Surgery is curative for 90% of patients with early stage gastric tumours (T1), but those with advanced-stage tumours (T2–4) or regional lymph-node involvement have a poor prognosis. Perioperative chemotherapy regimens containing epirubicin, cisplatin and fluorouracil (ECF) or epirubicin, cisplatin and capecitabine (ECX) can improve the outcomes of patients with advanced-stage gastric cancer or cancer of the gastroesophageal junction. Prognosis, however, remains poor (5-year survival <40%) and the risk of toxicities is high. In a study led by Salah-Eddin Al-Batran, the efficacy and tolerability of a docetaxel-based regimen was tested.

In this phase II trial, patients were randomized to receive a perioperative regimen containing fluorouracil, leucovorin, oxaliplatin and docetaxel (FLOT; 128 patients), or ECF or ECX (50 and 85 patients, respectively). The end point, pathological complete regression, was chosen because, in Al-Batran's words, “active therapy for resectable disease has to show an effect on pathological findings in order to qualify for phase III testing”.

*Questions on the material*
A. In the gastric cancer passage, what end point was chosen for the phase II trial?
B. Write the next part of the gastric cancer passage, picking up after its final sentence.

*Record excerpts*
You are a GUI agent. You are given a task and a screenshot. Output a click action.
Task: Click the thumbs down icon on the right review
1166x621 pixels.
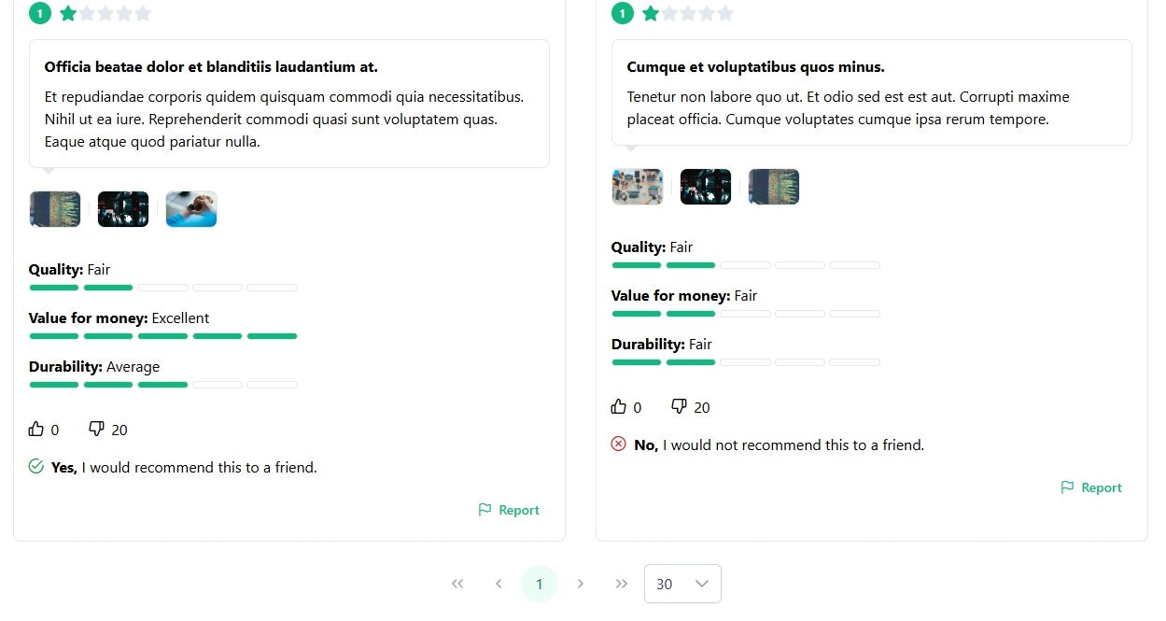[x=679, y=404]
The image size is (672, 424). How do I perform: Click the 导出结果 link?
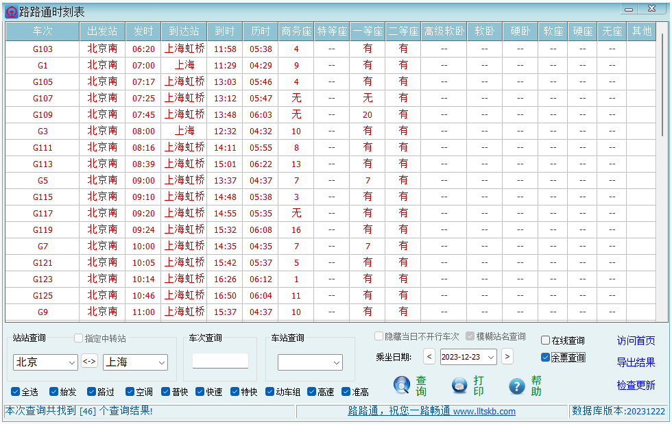click(636, 362)
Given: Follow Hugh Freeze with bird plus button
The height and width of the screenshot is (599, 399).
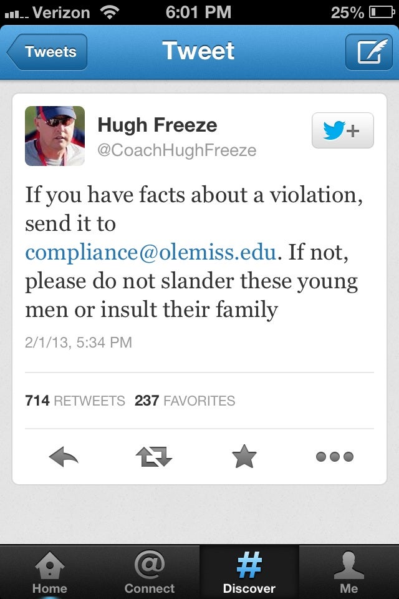Looking at the screenshot, I should click(342, 130).
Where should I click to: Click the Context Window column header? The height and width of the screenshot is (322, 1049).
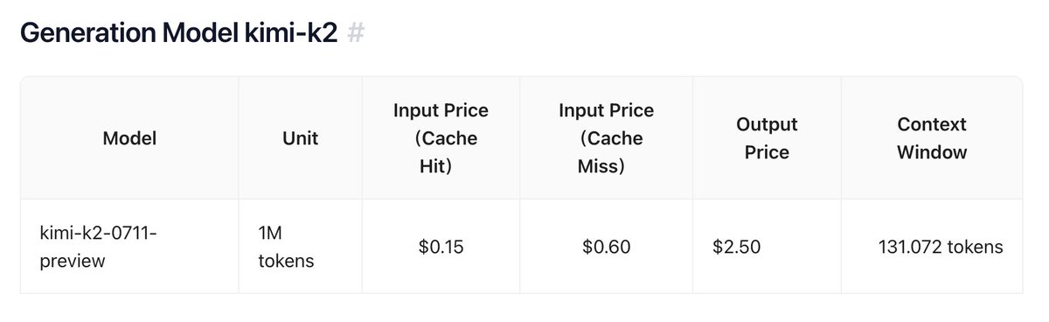932,137
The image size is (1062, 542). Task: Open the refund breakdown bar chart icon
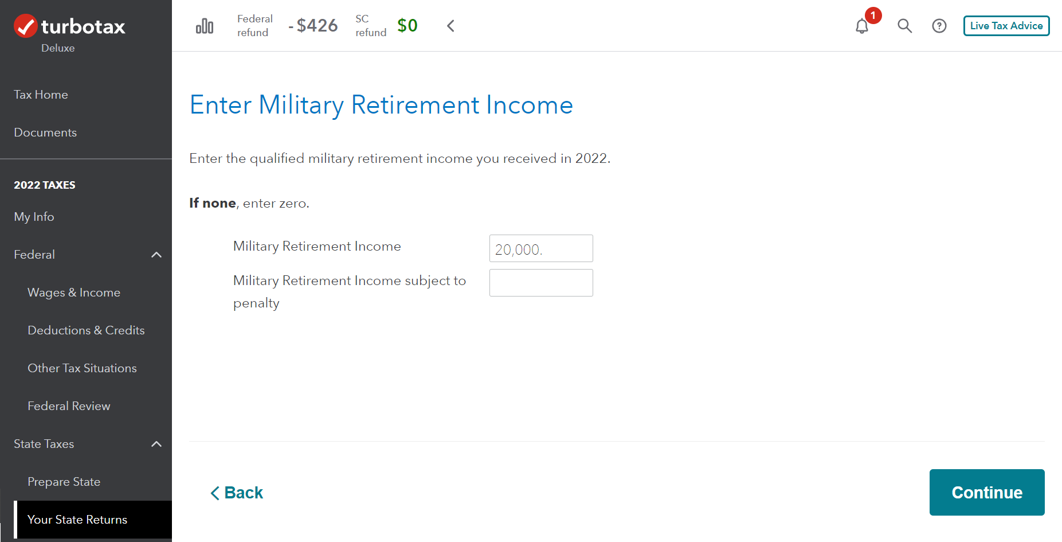point(205,26)
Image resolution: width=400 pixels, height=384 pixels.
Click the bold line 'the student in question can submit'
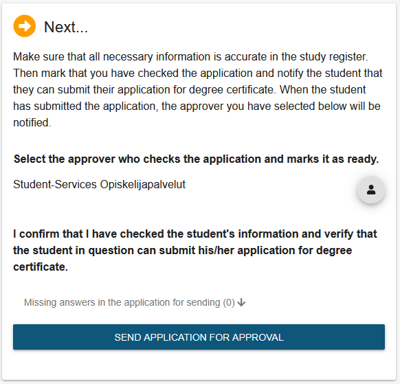[182, 251]
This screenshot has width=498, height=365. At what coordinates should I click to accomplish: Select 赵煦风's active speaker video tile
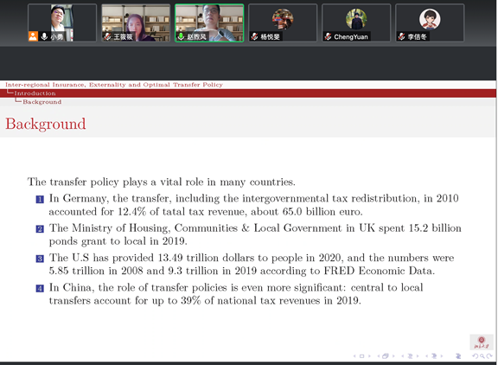click(x=209, y=22)
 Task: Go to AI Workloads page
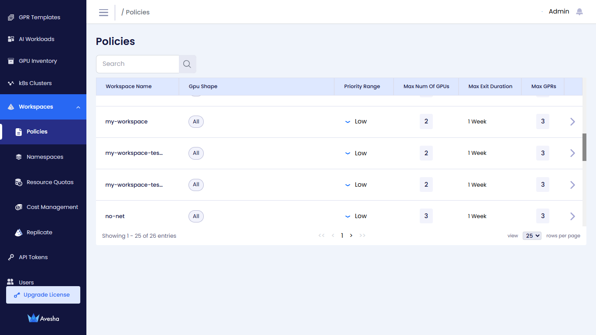click(36, 39)
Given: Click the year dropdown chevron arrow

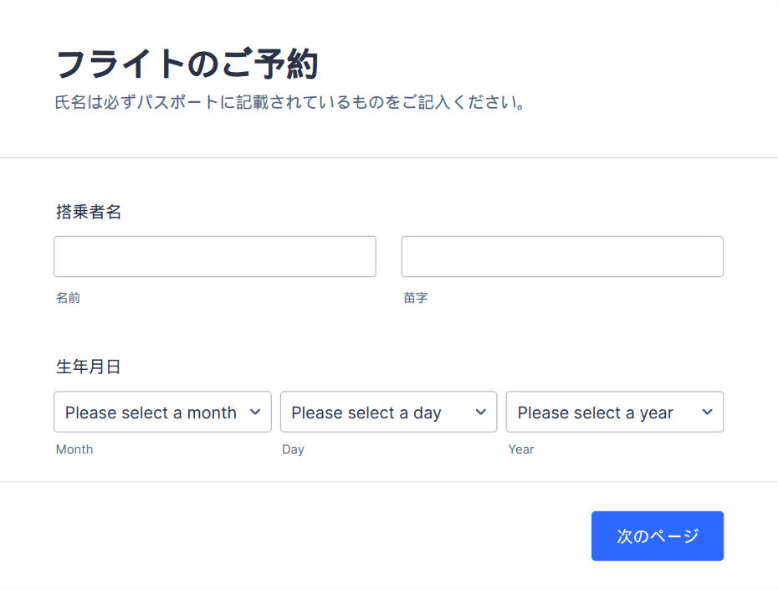Looking at the screenshot, I should 708,412.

*Results of the exercise*
A. Pathological complete regression.

B.
This end point was achieved in 15% of patients with gastric tumours and 16% of patients with gastroesophageal tumours in the FLOT group; these percentages were 9% and 4%, respectively, in the ECF/ECX group. An increased benefit with FLOT was observed in patients with tumours of an intestinal-type histology, for whom the rate of complete pathological regression was 23%, in the range usually achieved only with regional chemoradiation therapy. Post-surgical serious adverse events affected 40% of patients in the ECF/ECX group versus 25% in the FLOT group.

Al-Batran and co-workers now plan to conduct further randomized trials, adding biological or biomarker-selected agents to FLOT, with the goal of further increasing pathological regression and to determine whether such improvements are reflected in survival rates.